## What the task asks
Reproduce the entries below, swapping "particular element" for "specific element" wherever it appears and leaving every other character as it is.
-- START Records for this exercise --
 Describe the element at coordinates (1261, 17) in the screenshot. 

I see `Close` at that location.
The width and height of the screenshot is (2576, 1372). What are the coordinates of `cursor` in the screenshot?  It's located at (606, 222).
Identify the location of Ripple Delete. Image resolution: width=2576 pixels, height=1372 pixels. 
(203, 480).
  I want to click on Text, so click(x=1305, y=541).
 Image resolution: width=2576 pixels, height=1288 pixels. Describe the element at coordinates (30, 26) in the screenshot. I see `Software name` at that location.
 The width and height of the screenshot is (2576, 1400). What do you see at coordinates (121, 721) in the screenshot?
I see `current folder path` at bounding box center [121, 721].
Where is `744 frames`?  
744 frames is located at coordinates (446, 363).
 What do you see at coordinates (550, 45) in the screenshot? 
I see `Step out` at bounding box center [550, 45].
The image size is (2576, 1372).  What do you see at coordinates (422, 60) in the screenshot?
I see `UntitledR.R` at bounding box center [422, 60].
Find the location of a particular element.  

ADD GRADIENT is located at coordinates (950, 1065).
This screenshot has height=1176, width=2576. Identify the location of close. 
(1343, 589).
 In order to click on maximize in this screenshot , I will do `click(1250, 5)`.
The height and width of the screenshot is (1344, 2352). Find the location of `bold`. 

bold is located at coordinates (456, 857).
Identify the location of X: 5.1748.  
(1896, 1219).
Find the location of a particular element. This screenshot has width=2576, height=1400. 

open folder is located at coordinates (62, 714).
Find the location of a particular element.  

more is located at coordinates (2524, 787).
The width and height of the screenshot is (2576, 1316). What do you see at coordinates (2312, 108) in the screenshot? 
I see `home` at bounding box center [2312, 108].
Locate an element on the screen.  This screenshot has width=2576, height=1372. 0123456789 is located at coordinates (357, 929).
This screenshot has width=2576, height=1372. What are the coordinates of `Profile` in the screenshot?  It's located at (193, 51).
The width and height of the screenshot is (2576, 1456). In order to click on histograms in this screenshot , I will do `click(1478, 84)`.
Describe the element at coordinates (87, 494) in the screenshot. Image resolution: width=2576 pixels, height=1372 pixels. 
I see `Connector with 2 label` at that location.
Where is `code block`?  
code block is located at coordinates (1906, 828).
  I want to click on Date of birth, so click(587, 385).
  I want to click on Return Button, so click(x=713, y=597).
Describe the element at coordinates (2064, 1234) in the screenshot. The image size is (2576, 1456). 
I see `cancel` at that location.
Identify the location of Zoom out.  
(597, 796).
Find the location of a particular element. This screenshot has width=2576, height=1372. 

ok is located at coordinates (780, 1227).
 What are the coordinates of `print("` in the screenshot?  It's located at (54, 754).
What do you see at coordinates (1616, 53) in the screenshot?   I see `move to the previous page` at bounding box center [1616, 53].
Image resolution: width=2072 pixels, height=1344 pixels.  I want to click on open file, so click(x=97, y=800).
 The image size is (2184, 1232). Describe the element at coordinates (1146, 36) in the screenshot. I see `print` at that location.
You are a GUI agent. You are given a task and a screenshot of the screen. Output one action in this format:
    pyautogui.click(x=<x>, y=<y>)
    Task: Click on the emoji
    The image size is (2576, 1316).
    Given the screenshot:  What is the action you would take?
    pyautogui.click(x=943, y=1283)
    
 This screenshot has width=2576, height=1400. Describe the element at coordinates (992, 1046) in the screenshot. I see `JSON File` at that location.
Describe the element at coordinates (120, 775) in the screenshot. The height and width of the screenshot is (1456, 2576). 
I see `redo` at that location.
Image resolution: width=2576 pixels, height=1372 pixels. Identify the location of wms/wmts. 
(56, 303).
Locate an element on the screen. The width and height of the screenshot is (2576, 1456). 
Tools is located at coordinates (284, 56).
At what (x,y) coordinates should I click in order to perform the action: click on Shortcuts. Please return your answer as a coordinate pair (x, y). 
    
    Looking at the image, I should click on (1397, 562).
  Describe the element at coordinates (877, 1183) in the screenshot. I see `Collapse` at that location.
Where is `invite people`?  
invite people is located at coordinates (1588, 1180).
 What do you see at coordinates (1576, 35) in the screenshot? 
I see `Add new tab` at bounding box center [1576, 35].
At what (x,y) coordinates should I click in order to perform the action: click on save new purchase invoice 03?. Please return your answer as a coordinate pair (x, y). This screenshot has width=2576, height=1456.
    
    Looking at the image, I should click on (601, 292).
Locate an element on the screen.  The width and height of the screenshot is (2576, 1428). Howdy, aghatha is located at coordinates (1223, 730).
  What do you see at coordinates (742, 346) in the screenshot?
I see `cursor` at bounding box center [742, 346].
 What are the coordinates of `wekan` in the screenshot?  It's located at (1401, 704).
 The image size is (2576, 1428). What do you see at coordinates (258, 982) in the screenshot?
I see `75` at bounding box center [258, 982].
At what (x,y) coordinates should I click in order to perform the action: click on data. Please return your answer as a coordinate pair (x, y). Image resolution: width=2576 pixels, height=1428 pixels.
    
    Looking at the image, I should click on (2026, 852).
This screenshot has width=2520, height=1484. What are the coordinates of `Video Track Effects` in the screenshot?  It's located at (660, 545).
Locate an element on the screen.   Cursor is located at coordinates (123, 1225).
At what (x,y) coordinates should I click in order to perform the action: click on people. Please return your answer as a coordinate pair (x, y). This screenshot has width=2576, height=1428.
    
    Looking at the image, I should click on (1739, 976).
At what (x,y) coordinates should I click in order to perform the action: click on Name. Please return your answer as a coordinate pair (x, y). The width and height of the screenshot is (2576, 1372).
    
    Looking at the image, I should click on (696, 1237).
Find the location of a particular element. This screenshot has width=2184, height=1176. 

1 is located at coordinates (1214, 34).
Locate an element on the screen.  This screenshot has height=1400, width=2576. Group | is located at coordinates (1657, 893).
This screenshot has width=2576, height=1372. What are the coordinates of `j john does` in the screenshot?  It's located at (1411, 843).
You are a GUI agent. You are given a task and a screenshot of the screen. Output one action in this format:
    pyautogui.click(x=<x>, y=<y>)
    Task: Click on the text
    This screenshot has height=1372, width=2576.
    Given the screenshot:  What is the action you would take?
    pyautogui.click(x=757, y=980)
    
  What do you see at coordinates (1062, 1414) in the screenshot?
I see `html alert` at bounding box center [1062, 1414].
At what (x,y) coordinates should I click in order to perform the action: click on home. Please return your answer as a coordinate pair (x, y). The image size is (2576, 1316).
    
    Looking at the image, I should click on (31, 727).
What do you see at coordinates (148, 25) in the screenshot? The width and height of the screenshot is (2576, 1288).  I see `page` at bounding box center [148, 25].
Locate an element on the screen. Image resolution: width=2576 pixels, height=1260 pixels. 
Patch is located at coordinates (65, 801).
-- END Records for this exercise --
## Reply to the task
 Describe the element at coordinates (1261, 17) in the screenshot. 

I see `Close` at that location.
The width and height of the screenshot is (2576, 1372). What are the coordinates of `cursor` in the screenshot?  It's located at (606, 222).
Identify the location of Ripple Delete. Image resolution: width=2576 pixels, height=1372 pixels. 
(203, 480).
  I want to click on Text, so click(x=1305, y=541).
 Image resolution: width=2576 pixels, height=1288 pixels. Describe the element at coordinates (30, 26) in the screenshot. I see `Software name` at that location.
 The width and height of the screenshot is (2576, 1400). What do you see at coordinates (121, 721) in the screenshot?
I see `current folder path` at bounding box center [121, 721].
Where is `744 frames`?  
744 frames is located at coordinates (446, 363).
 What do you see at coordinates (550, 45) in the screenshot? 
I see `Step out` at bounding box center [550, 45].
The image size is (2576, 1372).  What do you see at coordinates (422, 60) in the screenshot?
I see `UntitledR.R` at bounding box center [422, 60].
Find the location of a specific element.  

ADD GRADIENT is located at coordinates (950, 1065).
This screenshot has height=1176, width=2576. Identify the location of close. 
(1343, 589).
 In order to click on maximize in this screenshot , I will do `click(1250, 5)`.
The height and width of the screenshot is (1344, 2352). Find the location of `bold`. 

bold is located at coordinates (456, 857).
Identify the location of X: 5.1748.  
(1896, 1219).
Find the location of a specific element. This screenshot has width=2576, height=1400. 

open folder is located at coordinates (62, 714).
Find the location of a specific element.  

more is located at coordinates (2524, 787).
The width and height of the screenshot is (2576, 1316). What do you see at coordinates (2312, 108) in the screenshot? 
I see `home` at bounding box center [2312, 108].
Locate an element on the screen.  This screenshot has width=2576, height=1372. 0123456789 is located at coordinates (357, 929).
This screenshot has width=2576, height=1372. What are the coordinates of `Profile` in the screenshot?  It's located at (193, 51).
The width and height of the screenshot is (2576, 1456). In order to click on histograms in this screenshot , I will do `click(1478, 84)`.
Describe the element at coordinates (87, 494) in the screenshot. Image resolution: width=2576 pixels, height=1372 pixels. 
I see `Connector with 2 label` at that location.
Where is `code block`?  
code block is located at coordinates (1906, 828).
  I want to click on Date of birth, so click(587, 385).
  I want to click on Return Button, so click(x=713, y=597).
Describe the element at coordinates (2064, 1234) in the screenshot. The image size is (2576, 1456). 
I see `cancel` at that location.
Identify the location of Zoom out.  
(597, 796).
Find the location of a specific element. This screenshot has width=2576, height=1372. 

ok is located at coordinates (780, 1227).
 What are the coordinates of `print("` in the screenshot?  It's located at (54, 754).
What do you see at coordinates (1616, 53) in the screenshot?   I see `move to the previous page` at bounding box center [1616, 53].
Image resolution: width=2072 pixels, height=1344 pixels.  I want to click on open file, so click(x=97, y=800).
 The image size is (2184, 1232). Describe the element at coordinates (1146, 36) in the screenshot. I see `print` at that location.
You are a GUI agent. You are given a task and a screenshot of the screen. Output one action in this format:
    pyautogui.click(x=<x>, y=<y>)
    Task: Click on the emoji
    The image size is (2576, 1316).
    Given the screenshot:  What is the action you would take?
    pyautogui.click(x=943, y=1283)
    
 This screenshot has width=2576, height=1400. Describe the element at coordinates (992, 1046) in the screenshot. I see `JSON File` at that location.
Describe the element at coordinates (120, 775) in the screenshot. The height and width of the screenshot is (1456, 2576). 
I see `redo` at that location.
Image resolution: width=2576 pixels, height=1372 pixels. Identify the location of wms/wmts. 
(56, 303).
Locate an element on the screen. The width and height of the screenshot is (2576, 1456). 
Tools is located at coordinates (284, 56).
At what (x,y) coordinates should I click in order to perform the action: click on Shortcuts. Please return your answer as a coordinate pair (x, y). 
    
    Looking at the image, I should click on (1397, 562).
  Describe the element at coordinates (877, 1183) in the screenshot. I see `Collapse` at that location.
Where is `invite people`?  
invite people is located at coordinates (1588, 1180).
 What do you see at coordinates (1576, 35) in the screenshot? 
I see `Add new tab` at bounding box center [1576, 35].
At what (x,y) coordinates should I click in order to perform the action: click on save new purchase invoice 03?. Please return your answer as a coordinate pair (x, y). This screenshot has width=2576, height=1456.
    
    Looking at the image, I should click on (601, 292).
Locate an element on the screen.  The width and height of the screenshot is (2576, 1428). Howdy, aghatha is located at coordinates (1223, 730).
  What do you see at coordinates (742, 346) in the screenshot?
I see `cursor` at bounding box center [742, 346].
 What are the coordinates of `wekan` in the screenshot?  It's located at (1401, 704).
 The image size is (2576, 1428). What do you see at coordinates (258, 982) in the screenshot?
I see `75` at bounding box center [258, 982].
At what (x,y) coordinates should I click in order to perform the action: click on data. Please return your answer as a coordinate pair (x, y). Image resolution: width=2576 pixels, height=1428 pixels.
    
    Looking at the image, I should click on (2026, 852).
This screenshot has width=2520, height=1484. What are the coordinates of `Video Track Effects` in the screenshot?  It's located at (660, 545).
Locate an element on the screen.   Cursor is located at coordinates (123, 1225).
At what (x,y) coordinates should I click in order to perform the action: click on people. Please return your answer as a coordinate pair (x, y). This screenshot has width=2576, height=1428.
    
    Looking at the image, I should click on (1739, 976).
At what (x,y) coordinates should I click in order to perform the action: click on Name. Please return your answer as a coordinate pair (x, y). The width and height of the screenshot is (2576, 1372).
    
    Looking at the image, I should click on (696, 1237).
Find the location of a specific element. This screenshot has width=2184, height=1176. 

1 is located at coordinates (1214, 34).
Locate an element on the screen.  This screenshot has height=1400, width=2576. Group | is located at coordinates (1657, 893).
This screenshot has width=2576, height=1372. What are the coordinates of `j john does` in the screenshot?  It's located at (1411, 843).
You are a GUI agent. You are given a task and a screenshot of the screen. Output one action in this format:
    pyautogui.click(x=<x>, y=<y>)
    Task: Click on the text
    This screenshot has height=1372, width=2576.
    Given the screenshot:  What is the action you would take?
    pyautogui.click(x=757, y=980)
    
  What do you see at coordinates (1062, 1414) in the screenshot?
I see `html alert` at bounding box center [1062, 1414].
At what (x,y) coordinates should I click in order to perform the action: click on home. Please return your answer as a coordinate pair (x, y). The image size is (2576, 1316).
    
    Looking at the image, I should click on (31, 727).
What do you see at coordinates (148, 25) in the screenshot? The width and height of the screenshot is (2576, 1288).  I see `page` at bounding box center [148, 25].
Locate an element on the screen. Image resolution: width=2576 pixels, height=1260 pixels. 
Patch is located at coordinates (65, 801).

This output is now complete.